Navalny, a 47-year-old former lawyer, fell unconscious and died on Friday after a walk at the “Polar Wolf” Arctic penal colony where he was serving a three-decade sentence, the prison service said.

OVD-Info, which reports on freedom of assembly in Russia, said the largest numbers of arrests on Saturday occurred in St Petersburg and Moscow, where Navalny’s movement had traditionally been strong, with 74 and 49 detained, respectively, as of 5.09pm.

People lay flowers and pay their last respects to Russian opposition figure Alexei Navalny in Moscow on Saturday. Photo: AP

Footage filmed by Reuters on Saturday in St Petersburg showed dozens gathering by a monument to the victims of repression.
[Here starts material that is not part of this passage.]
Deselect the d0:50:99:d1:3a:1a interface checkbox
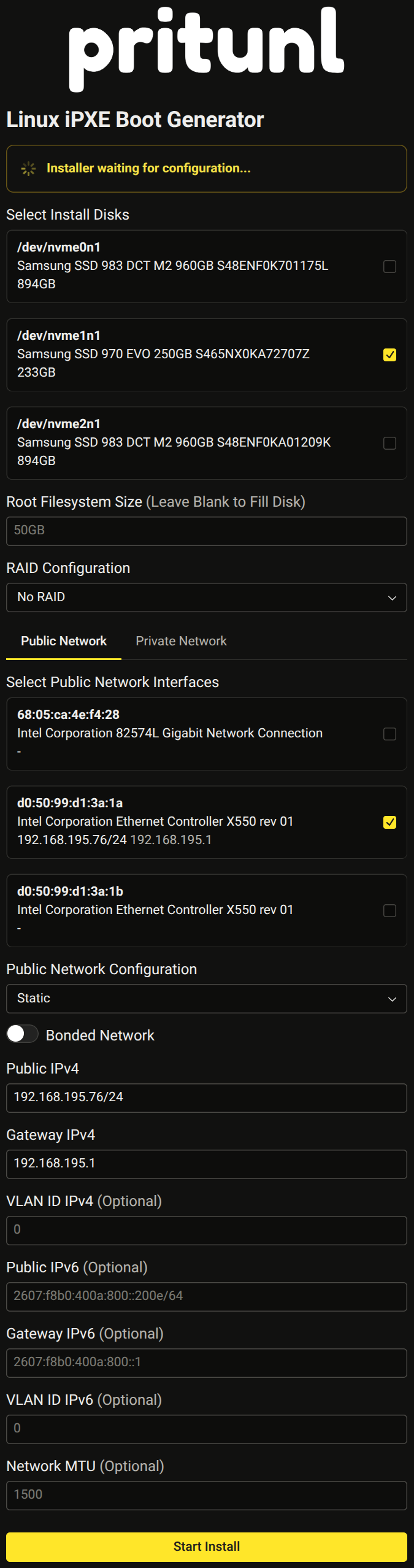 [389, 822]
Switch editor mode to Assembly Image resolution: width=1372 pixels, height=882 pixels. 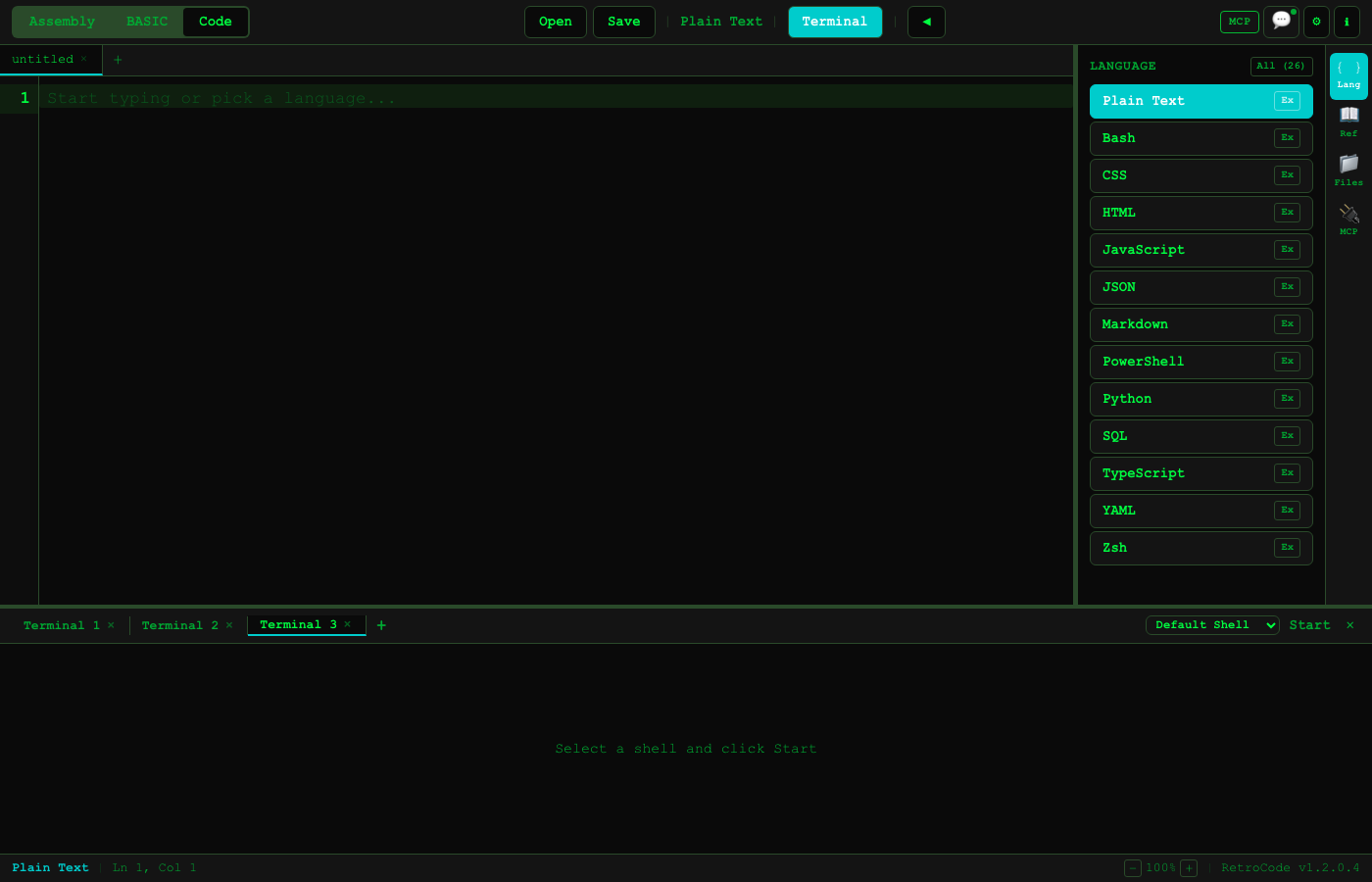click(61, 21)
Protesters laid flowers and candles, while some sang hymns and others hugged each other, shedding tears.

“I felt very sorry for him and for our country,” said an 83-year-old woman attending the vigil who declined to give her name. “I’m scared.”

A reporter at the scene said some 30 people were arrested soon after the singing finished.

OVD-Info also reported individual arrests in smaller cities across Russia, from the border city of Belgorod, where seven were killed in a Ukrainian missile strike on Thursday, to Vorkuta, an Arctic mining outpost once a centre of the Stalin-era gulag labour camps.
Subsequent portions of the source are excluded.